◆ Task ◆
A copy is needed of each line in the records that has the word "will".

[Data excerpts]
:::::

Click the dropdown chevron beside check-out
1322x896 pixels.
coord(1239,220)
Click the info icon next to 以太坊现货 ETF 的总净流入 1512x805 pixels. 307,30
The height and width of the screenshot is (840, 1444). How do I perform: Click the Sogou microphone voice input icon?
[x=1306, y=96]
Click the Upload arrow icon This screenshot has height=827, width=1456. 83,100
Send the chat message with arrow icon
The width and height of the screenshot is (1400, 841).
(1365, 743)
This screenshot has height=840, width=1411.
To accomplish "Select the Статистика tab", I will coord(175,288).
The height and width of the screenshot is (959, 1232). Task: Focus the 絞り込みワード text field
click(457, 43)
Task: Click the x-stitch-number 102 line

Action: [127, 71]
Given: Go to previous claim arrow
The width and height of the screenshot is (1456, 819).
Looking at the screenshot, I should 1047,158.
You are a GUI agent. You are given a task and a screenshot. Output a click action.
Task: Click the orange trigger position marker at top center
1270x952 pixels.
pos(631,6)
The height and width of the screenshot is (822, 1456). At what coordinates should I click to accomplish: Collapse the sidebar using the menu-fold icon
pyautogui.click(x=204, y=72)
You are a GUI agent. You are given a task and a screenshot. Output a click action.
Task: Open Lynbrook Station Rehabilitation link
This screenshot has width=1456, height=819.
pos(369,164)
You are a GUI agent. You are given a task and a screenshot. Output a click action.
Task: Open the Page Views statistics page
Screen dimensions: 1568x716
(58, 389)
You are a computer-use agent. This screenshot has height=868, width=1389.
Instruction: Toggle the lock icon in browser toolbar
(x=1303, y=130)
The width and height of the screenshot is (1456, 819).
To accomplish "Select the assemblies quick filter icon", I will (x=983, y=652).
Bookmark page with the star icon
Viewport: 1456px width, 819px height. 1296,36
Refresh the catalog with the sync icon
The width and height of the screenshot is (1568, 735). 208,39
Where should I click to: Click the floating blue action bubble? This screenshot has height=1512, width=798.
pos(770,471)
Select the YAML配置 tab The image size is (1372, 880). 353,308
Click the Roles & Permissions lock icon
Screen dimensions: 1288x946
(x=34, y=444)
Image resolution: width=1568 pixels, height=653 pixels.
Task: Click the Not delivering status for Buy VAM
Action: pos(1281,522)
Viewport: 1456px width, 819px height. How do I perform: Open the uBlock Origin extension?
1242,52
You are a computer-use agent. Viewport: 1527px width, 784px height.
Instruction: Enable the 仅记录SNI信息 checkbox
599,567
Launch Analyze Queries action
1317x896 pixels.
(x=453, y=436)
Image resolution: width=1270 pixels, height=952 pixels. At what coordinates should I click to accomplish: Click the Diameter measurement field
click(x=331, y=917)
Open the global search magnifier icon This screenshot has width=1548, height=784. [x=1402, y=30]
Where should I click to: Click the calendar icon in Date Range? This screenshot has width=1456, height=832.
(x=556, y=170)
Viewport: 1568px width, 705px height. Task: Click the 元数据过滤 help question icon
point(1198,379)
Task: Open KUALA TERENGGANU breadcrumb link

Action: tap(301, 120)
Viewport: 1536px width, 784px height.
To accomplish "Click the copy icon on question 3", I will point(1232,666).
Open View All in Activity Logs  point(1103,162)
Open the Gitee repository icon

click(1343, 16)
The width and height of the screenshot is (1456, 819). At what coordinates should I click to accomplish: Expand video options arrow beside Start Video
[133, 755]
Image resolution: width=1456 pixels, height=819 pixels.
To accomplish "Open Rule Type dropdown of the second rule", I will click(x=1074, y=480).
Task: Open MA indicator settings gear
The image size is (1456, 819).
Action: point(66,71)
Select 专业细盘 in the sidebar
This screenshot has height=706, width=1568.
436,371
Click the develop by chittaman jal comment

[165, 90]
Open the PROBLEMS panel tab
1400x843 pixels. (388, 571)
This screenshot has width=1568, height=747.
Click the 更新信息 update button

:::::

◆ Answer section ◆
To accomplish "Select the Статистика tab", I will coord(175,288).
To accomplish "Select the assemblies quick filter icon", I will (x=983, y=652).
To accomplish "Click the copy icon on question 3", I will point(1232,666).
To accomplish "Open Rule Type dropdown of the second rule", I will click(x=1074, y=480).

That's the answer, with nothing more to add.